(Problem details):
Below are the records; copy each line in which "computer" can be found.
──────── The records
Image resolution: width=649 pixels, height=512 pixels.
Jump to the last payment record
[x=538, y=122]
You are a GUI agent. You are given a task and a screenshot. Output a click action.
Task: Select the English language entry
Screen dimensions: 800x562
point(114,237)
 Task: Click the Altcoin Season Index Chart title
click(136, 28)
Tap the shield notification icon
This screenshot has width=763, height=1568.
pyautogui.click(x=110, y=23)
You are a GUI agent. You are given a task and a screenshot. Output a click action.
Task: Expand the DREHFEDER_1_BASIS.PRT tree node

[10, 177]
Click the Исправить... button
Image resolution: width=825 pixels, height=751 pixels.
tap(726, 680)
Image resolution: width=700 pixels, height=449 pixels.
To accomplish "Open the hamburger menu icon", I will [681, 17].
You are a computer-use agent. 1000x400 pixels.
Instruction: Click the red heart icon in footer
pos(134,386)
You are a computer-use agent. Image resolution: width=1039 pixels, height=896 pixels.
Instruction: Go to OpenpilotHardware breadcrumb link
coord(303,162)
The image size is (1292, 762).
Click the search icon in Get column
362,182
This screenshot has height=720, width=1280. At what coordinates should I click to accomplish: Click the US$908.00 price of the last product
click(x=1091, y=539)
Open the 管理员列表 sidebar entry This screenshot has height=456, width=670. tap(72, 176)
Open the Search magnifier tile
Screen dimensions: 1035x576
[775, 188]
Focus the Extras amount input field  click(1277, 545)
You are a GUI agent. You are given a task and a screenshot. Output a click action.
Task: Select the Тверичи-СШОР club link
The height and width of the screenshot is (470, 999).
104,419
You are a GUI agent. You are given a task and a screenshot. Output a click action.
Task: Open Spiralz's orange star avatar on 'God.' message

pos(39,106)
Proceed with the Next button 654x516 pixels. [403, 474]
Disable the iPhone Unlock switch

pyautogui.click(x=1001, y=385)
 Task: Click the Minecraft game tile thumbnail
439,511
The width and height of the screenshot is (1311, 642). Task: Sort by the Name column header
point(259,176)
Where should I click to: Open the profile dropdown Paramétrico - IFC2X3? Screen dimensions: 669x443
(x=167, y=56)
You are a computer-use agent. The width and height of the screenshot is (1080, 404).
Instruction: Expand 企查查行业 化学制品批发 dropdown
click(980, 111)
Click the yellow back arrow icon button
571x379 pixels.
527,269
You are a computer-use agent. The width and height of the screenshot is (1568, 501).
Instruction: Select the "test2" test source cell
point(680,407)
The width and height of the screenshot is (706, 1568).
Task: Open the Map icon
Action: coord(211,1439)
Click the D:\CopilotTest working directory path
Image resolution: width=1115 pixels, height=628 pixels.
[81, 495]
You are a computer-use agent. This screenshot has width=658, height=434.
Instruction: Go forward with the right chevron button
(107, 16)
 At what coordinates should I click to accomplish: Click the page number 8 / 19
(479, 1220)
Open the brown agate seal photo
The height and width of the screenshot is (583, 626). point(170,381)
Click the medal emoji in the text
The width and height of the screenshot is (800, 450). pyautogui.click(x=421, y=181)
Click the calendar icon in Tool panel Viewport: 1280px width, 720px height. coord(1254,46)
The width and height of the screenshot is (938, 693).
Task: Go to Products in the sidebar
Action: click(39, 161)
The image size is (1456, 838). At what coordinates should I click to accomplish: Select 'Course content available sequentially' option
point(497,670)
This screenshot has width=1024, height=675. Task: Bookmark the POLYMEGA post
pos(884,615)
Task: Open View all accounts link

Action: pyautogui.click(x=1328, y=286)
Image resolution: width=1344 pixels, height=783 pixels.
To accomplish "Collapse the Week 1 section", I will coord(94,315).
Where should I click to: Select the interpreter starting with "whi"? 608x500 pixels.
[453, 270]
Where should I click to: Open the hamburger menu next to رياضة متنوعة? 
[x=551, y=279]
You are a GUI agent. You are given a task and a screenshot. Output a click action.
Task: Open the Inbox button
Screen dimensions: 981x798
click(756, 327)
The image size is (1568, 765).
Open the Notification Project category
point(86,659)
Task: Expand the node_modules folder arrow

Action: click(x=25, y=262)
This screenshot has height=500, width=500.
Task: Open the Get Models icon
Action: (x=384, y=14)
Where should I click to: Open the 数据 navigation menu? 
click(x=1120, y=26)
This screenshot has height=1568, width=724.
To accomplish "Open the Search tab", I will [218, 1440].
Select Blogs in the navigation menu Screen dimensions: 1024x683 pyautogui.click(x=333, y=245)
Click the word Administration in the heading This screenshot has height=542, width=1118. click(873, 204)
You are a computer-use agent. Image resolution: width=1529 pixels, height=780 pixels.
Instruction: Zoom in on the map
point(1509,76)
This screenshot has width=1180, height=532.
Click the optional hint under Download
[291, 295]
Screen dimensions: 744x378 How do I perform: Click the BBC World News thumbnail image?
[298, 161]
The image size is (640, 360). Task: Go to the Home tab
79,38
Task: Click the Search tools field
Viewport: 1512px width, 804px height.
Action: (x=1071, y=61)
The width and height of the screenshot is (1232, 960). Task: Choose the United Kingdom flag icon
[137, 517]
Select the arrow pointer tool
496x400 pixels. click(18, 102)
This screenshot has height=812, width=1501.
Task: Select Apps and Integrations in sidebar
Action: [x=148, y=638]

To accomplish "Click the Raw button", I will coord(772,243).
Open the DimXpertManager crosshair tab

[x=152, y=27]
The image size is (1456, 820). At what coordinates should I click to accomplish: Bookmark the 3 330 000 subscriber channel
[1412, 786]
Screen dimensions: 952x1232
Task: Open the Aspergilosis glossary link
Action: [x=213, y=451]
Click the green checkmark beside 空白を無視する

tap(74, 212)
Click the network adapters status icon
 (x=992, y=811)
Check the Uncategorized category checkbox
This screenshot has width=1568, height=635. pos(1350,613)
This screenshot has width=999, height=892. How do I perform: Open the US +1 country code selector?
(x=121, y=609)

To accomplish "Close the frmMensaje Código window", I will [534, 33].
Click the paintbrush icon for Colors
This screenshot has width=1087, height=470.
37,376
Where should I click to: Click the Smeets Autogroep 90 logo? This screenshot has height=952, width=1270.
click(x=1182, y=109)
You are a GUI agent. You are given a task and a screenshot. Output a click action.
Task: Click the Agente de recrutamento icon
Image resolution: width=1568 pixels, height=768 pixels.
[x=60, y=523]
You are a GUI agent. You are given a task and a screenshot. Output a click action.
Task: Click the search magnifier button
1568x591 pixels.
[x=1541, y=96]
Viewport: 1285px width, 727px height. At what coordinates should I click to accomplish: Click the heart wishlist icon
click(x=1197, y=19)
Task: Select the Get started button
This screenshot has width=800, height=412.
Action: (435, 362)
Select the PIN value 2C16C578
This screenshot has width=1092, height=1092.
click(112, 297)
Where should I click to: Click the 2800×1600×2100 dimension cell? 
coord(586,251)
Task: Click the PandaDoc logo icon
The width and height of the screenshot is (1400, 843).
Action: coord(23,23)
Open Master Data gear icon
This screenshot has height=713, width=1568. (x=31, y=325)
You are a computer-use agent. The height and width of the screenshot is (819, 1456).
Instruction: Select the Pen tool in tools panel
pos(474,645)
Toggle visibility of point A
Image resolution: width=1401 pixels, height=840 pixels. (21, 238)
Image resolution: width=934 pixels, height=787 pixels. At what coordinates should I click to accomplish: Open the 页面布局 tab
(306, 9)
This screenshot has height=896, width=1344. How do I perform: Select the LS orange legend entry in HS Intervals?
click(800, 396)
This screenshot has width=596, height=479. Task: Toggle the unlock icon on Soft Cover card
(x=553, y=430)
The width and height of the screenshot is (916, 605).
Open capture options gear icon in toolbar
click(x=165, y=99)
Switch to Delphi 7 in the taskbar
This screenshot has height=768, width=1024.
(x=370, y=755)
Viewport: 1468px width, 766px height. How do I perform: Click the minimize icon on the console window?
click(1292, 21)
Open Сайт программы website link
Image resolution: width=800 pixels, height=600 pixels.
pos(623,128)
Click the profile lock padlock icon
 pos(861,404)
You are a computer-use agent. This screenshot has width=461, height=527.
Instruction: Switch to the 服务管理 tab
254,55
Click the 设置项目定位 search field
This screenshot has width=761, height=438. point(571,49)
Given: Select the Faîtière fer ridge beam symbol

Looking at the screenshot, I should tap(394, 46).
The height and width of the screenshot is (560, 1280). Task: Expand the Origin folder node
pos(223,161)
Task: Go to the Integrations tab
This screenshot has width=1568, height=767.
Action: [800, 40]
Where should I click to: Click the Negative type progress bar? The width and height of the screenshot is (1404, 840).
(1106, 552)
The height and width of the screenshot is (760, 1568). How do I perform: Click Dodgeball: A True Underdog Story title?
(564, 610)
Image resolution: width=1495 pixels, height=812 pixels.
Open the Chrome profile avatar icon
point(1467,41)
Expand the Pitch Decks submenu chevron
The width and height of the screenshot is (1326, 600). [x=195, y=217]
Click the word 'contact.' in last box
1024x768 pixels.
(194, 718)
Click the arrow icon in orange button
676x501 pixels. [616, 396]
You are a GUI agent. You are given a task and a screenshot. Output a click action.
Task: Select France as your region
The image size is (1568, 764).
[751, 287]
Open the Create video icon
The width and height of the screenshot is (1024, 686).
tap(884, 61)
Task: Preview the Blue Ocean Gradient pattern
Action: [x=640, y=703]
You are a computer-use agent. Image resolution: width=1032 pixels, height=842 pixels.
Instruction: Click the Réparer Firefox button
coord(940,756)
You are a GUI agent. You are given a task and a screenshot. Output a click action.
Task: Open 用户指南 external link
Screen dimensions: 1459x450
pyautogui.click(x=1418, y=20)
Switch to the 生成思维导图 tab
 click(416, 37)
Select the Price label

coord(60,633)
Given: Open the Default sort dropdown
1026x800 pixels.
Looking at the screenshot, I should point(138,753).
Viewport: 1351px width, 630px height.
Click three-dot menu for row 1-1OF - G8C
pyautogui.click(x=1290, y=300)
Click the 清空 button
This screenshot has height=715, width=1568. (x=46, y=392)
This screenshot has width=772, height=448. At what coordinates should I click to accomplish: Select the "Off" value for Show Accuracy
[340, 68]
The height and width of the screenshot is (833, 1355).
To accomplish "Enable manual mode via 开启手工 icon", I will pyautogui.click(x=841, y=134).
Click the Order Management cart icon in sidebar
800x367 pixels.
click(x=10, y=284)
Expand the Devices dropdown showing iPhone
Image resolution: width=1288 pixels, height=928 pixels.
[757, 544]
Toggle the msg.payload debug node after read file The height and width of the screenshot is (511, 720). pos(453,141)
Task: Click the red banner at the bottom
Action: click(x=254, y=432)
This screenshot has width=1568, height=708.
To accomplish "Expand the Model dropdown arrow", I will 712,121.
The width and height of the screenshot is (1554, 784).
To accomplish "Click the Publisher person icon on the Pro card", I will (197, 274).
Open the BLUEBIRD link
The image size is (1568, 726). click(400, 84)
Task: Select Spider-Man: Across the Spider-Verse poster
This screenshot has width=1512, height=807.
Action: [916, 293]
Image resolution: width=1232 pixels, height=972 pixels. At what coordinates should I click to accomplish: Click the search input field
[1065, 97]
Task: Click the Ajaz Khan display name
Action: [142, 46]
────────────────
(Answer space):
You are a computer-use agent. 1000x400 pixels.
You are a computer-use agent. Image resolution: width=1039 pixels, height=896 pixels.
You are a computer-use agent. The width and height of the screenshot is (1080, 404).
You are a computer-use agent. The width and height of the screenshot is (1568, 501).
You are a computer-use agent. This screenshot has width=658, height=434.
You are a computer-use agent. Image resolution: width=1529 pixels, height=780 pixels.
You are a computer-use agent. The height and width of the screenshot is (819, 1456).
You are a computer-use agent. This screenshot has width=461, height=527.
You are a computer-use agent. Image resolution: width=1032 pixels, height=842 pixels.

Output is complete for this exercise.